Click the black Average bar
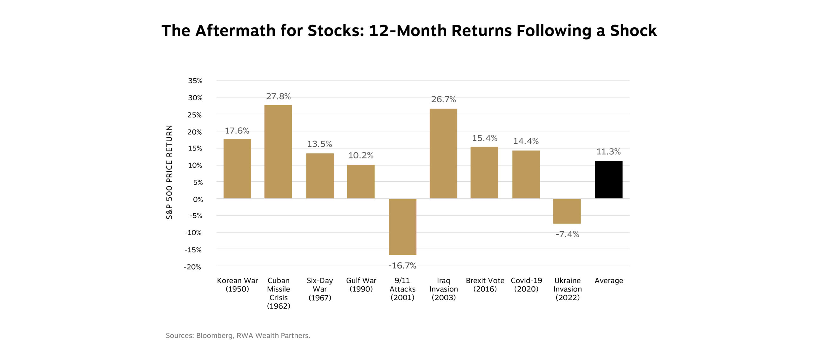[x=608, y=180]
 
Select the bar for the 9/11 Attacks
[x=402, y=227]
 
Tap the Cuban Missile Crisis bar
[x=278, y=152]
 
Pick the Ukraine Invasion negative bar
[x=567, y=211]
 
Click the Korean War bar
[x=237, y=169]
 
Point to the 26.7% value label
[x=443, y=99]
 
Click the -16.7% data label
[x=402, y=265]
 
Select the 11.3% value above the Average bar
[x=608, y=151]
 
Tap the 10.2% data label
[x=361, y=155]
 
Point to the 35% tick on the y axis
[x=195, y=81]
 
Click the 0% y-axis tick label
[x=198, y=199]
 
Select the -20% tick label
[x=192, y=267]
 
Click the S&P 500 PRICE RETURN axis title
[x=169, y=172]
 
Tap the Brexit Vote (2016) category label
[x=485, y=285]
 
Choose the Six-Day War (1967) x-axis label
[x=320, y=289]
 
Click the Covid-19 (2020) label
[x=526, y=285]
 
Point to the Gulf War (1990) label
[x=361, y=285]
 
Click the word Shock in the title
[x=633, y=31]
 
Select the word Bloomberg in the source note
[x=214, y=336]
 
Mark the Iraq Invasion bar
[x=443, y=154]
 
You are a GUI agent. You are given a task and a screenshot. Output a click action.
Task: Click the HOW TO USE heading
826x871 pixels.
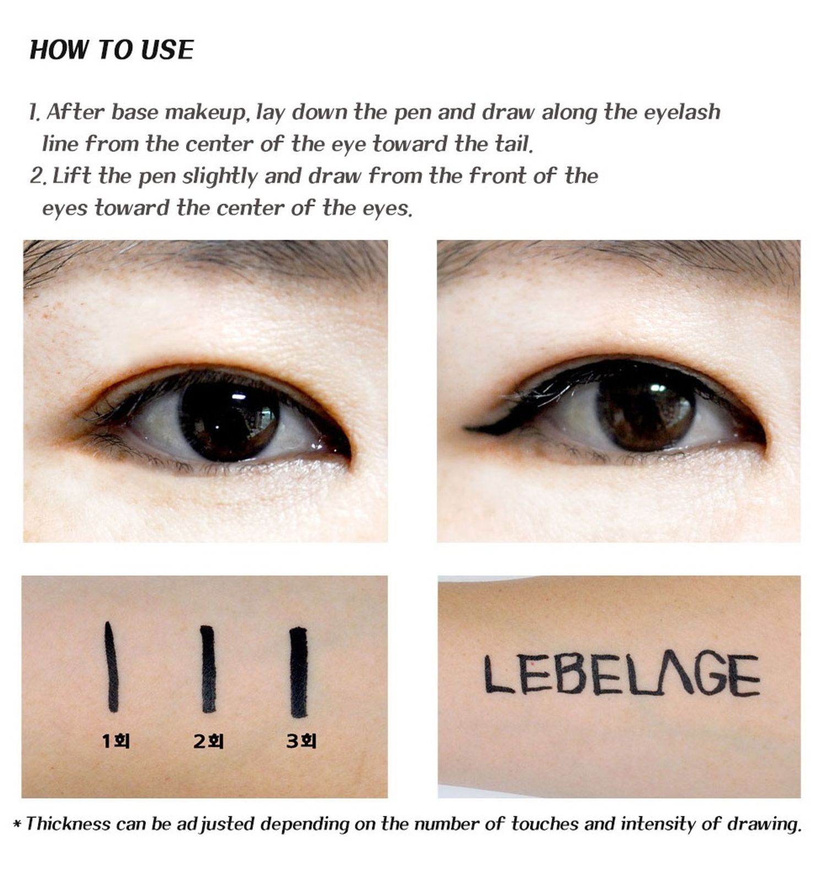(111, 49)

• WHAT YOU NEED TO DO: Reproduce the data from the line with "Click the Covid-19 (2020) label" through the end of the data, including both ends, and leave out the pictures.

• ANSWER TO THE TASK:
Click the Covid-19 (2020) label
[x=526, y=285]
 
Point to the Gulf War (1990) label
[x=361, y=285]
 
Click the word Shock in the title
[x=633, y=31]
 
Select the word Bloomberg in the source note
[x=214, y=336]
 
Mark the Iraq Invasion bar
[x=443, y=154]
 
You are a GUI agent. You are given a task and a screenshot. Output a click action.
Task: Click the HOW TO USE heading
826x871 pixels.
(111, 49)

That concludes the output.